Wednesday, February 17, 2016

Fantasizing Infrastructures: What are the Costs?

References:

Starosielski, Nicole. 2015. The Undersea Network. Durham: Duke University Press.

Kahn, Miriam, 2000, Tahiti Intertwined: Ancestral Land, Tourist Postcard, and Nuclear Test Site. American Anthropologist, vol. 102, no. 1, pp. 7-26. Arlington.

I enjoyed following Nicole Starosielski in her submarine and on-land adventures to track the fiber optic networks that hold our modern world together. She brings forth an imaginative and daring portraiture of infrastructure that comes with surprises, agony, detours, and to be sure - entanglements. We continue to see how infrastructure is laden with contesting histories (the local/native stories and the global narratives, as also seen in the roads in Peru from last week's book), contradictions, uneven terrains, power negotiations, cultural shifts, and contestations.

It is striking to be reminded that “The reliability of undersea cables has been deemed ‘absolutely essential' for the functioning of governments and the enforcement of national security". Yet as Susan Leigh Star points out, infrastructure “is by definition invisible, part of the background of other kinds of work”, and like infrastructure at large, the discourses of fiber optic cable networks - like the cables themselves - become ‘submarine' in the modern everyday life.

Starosielski shows that telecommunication infrastructures are invisible, edgy, and sometimes oh-not-so-sexy entanglements. One aspect that really fascinates me is the entanglement of the fiber optic materiality and human fantasy. Last week, Christina took us on a tour of futuristic HCMC, and how fantasy is packaged and sold through images about forthcoming infrastructure and lifestyles. There can be gaps - indeed big gaps - between imagined infrastructure and the materiality of such imaginations. Like the cables and the sattelite. So SIGNS. And FANTASY. Because people find satellite internet connection more ‘fascinating' and ‘sexier' than cables that the discourses of wired transmission are abandoned, despite the fact that the wired system carries most of the load. I thought: How awesome - The wired gets lost in the ‘wireless.’ The real gets lost in the virtual. This is no coincidence. As Steward Ash suggests, “Why would you want to know [about undersea cable design and installation]?”. Consumers most often and only care about the performance of the network rather than its technological and environmental infrastructure. Starosielski keenly points out “a broader social tendency to overlook the distribution of modern communications in favor of the more visible processes of production and consumption".

The ethnography is a sobering reminder that when we are connected to ‘the cloud,’ there is much more that is transmitted than just the signals and our data. I like how Starosielski brings ostensibly unrelated events together (children's game of tug-of-war and the tug-of-war in infrastructure development) and juxtaposes the real and the perceived in critical radical ways. What we see is not always what we get. The need to dig deep remains.

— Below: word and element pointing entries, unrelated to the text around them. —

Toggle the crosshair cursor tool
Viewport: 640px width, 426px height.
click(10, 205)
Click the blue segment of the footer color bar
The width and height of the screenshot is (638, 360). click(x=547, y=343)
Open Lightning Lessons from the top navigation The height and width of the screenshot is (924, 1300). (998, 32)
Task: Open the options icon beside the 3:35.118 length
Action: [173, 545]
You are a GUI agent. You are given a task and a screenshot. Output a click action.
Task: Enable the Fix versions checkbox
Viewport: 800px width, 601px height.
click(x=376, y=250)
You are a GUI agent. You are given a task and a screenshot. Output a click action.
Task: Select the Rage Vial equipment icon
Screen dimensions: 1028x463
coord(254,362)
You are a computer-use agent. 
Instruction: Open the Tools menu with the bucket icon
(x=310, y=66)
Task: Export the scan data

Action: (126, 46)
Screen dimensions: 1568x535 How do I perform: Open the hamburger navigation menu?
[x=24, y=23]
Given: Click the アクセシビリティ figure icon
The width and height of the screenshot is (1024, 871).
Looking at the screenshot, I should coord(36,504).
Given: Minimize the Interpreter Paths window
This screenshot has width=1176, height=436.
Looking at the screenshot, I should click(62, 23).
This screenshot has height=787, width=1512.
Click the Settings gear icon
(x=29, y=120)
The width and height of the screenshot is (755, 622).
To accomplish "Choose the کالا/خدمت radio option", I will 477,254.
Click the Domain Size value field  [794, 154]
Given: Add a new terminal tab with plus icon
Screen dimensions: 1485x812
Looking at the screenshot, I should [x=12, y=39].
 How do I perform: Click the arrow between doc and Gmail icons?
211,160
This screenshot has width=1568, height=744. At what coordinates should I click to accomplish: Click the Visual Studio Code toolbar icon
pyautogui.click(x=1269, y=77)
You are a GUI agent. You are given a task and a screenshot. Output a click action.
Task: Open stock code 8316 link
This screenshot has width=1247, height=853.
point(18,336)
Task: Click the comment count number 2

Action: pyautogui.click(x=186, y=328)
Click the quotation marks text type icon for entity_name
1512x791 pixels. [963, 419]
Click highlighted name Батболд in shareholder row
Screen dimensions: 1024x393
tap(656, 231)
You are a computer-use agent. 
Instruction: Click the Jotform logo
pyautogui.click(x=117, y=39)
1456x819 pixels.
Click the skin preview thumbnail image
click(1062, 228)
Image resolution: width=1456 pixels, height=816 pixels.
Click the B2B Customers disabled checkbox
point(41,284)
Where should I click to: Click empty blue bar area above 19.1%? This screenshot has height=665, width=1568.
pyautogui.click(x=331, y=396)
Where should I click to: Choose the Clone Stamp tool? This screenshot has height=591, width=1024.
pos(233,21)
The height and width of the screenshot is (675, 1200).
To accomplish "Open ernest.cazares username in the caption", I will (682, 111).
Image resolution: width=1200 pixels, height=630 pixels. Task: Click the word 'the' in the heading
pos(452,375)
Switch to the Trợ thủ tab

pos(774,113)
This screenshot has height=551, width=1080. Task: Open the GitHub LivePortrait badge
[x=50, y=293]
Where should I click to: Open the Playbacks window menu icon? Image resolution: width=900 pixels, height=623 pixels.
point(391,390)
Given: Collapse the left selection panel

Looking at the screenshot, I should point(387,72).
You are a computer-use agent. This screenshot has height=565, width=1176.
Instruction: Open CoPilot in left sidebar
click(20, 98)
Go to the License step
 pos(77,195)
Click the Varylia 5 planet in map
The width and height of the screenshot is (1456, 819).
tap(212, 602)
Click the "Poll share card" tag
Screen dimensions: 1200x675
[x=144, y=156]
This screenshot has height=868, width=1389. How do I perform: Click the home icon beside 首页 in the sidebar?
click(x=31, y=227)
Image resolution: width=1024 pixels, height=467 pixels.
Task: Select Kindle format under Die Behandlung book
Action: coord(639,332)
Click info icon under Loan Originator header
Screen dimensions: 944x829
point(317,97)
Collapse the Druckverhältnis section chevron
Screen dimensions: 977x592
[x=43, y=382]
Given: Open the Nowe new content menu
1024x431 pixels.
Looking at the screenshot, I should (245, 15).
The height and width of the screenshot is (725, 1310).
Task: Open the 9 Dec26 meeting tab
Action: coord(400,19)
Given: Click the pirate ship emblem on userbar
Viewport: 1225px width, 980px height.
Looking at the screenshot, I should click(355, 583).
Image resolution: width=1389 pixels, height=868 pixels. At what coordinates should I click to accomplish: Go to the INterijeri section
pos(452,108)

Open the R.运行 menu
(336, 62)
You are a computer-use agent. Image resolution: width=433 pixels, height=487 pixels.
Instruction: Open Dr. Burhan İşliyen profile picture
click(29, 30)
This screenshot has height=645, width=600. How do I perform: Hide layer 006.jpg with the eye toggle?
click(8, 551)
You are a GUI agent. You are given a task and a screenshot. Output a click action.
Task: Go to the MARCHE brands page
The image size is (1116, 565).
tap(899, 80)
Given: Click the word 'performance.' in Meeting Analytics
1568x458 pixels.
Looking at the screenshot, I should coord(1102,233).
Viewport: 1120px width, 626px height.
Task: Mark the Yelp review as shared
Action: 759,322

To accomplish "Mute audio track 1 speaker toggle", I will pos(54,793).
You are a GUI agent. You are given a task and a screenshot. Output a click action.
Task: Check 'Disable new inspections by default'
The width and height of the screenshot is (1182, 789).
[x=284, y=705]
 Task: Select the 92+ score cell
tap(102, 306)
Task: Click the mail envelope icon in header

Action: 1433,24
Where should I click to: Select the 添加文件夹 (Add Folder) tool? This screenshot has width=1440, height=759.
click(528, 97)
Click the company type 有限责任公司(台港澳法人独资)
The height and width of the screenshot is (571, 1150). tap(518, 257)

So with this love fest for Starosielski, I present you Mariam Kahn’s intertwined ‘third space' (2000). For all the good reasons - both talk about the complicated nature of space and places, about the relationship between the (both built and non-built) environments and humans, but also because of the shared themes in how space is an entanglement or intertwining of histories, cultural practices, and power relations. I think about the themes of transforming and transformed environments in political ecology and infrastructure. As we have discussed, infrastructure has social and environmental implications. The relationship between humans and the environments come from the material exchanges, political patterns, and cultural practices. Kahn shows how the natives' relationship to the land is reciprocal (through their way of life, as well as rituals such as burying the placenta), and in many ways, such a relationship is in contrast to the cable networks’ relationship to the lands and seas it crosses. Another set of relationship in Haiti is between colonial gaze and local responses, which comes with tensions and the quest for new possibilities.

The ethnographic accounts and analysis of Starosielski conjure up what Kahn calls “thirdspace" - a space beyond dualism (Kahn 2000). In her analysis of Tahiti as "a complex intertwined space, equally real and imagined, immediate and mediated," Kahn conceptualizes a theory of space without colonizing it. What creates the thirdspace? Kahn defines ‘thirdspace' as social/lived space, following Foucault's ‘we live inside a set of relations' and Lefebvre's ‘the dialectic' in France/1970s, and Soja’s ‘the habitus of social practices, a constantly shifting and changing milieu of ideas, events, appearances, and meanings' in 1980s/90s. An attempt to get at alternative understanding about space, the human practices/experiences in and between spaces.

Thirdspace encompasses the relationship of humans to their environments, which includes not only the material exchanges, but the political, symbolic, and religious patterns that are shaped by the space/place and in return also shape the space itself. In many ways, thirdspace is the rejection of power relations in the other spaces. To be free to explore and to be creative is a form of profound resistance, and thirdspace is conducive to this freedom.